Minication
I’m back from my weekend away
– which was not, by the way, a trip north to help a relative,
but east to surprise a girlfriend with a new baby. I had to throw
her off the scent with my blog, since she reads the dang thing.
I have to confess (and it feels so wrong I almost think I should be
telling this to a priest) that I had a REALLY great time being by
myself for 48 hours. I mean a REALLY great time. I was stuck in the
airport when my flight on Friday was delayed four hours, and I
spent the whole time reading. Books without pictures. And eating.
Without sharing any of my food. When it began to look as if the
flight would be delayed so late it would need to be canceled and
rescheduled for the next morning, I never once considered going
back home and was trying to calculate if I could afford the cost of
a hotel room at the airport. In my home town.
I refused to look at magazines on
parenting or family issues, doggedly selecting slick high-fashion
glossies that have absolutely no real-life application for me.

WORK INSTRUCTIONS:
A: Do these statements agree with the blog post? Answer yes or no for each, and quote the words from the blog post that decide it. (i) The weekend trip was a journey north to help a relative. (ii) The Friday flight was delayed four hours. (iii) At the airport the writer picked magazines about parenting.
B: Print a passage from the blog post word for word. Begin at the words "I have to confess" and stop after "application for me.".

DATASET EXCERPT:
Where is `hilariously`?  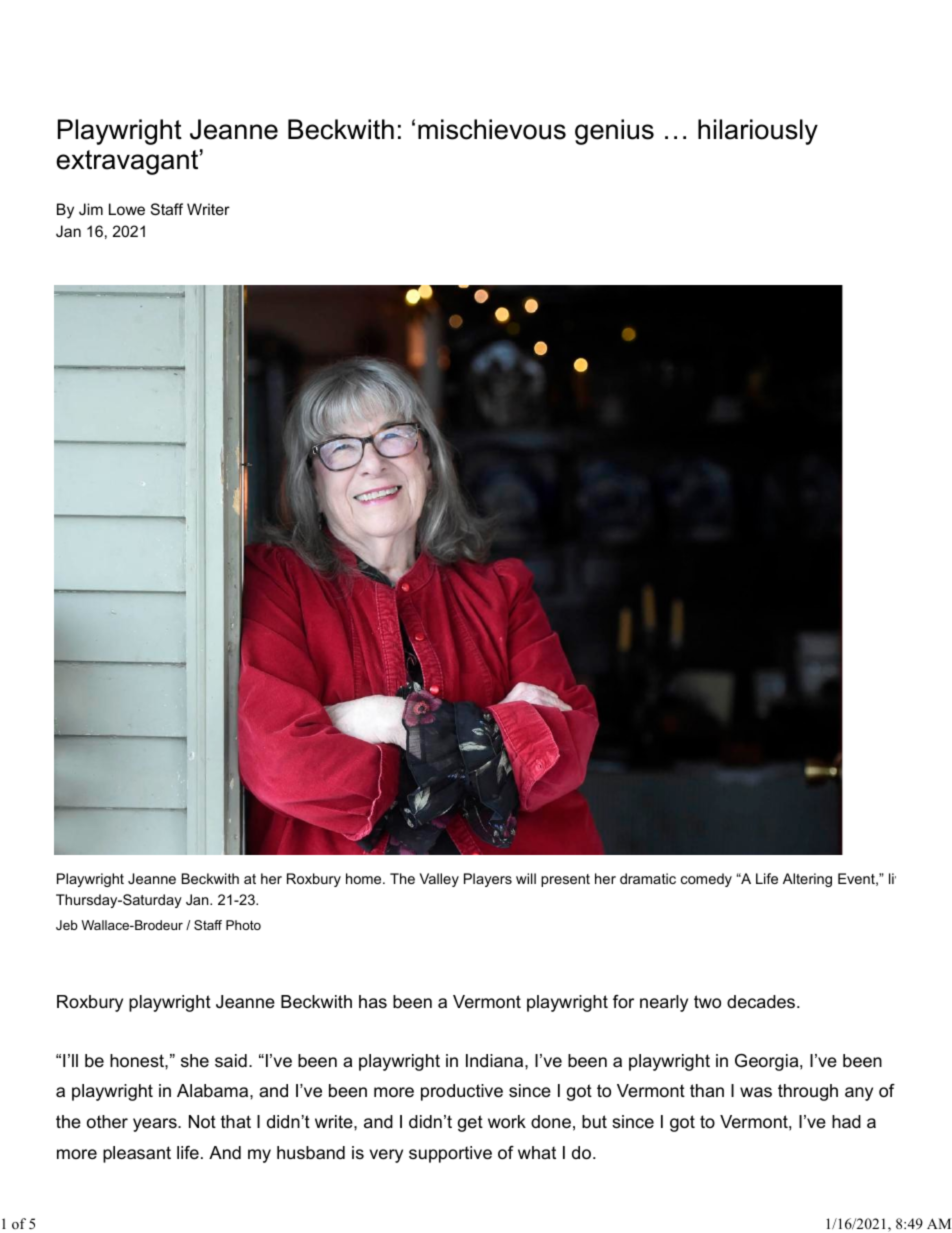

RESPONSES IN ORDER:
A:
(i) No: "which was not, by the way, a trip north to help a relative"
(ii) Yes: "my flight on Friday was delayed four hours"
(iii) No: "I refused to look at magazines on parenting or family issues"

B:
I have to confess (and it feels so wrong I almost think I should be
telling this to a priest) that I had a REALLY great time being by
myself for 48 hours. I mean a REALLY great time. I was stuck in the
airport when my flight on Friday was delayed four hours, and I
spent the whole time reading. Books without pictures. And eating.
Without sharing any of my food. When it began to look as if the
flight would be delayed so late it would need to be canceled and
rescheduled for the next morning, I never once considered going
back home and was trying to calculate if I could afford the cost of
a hotel room at the airport. In my home town.
I refused to look at magazines on
parenting or family issues, doggedly selecting slick high-fashion
glossies that have absolutely no real-life application for me.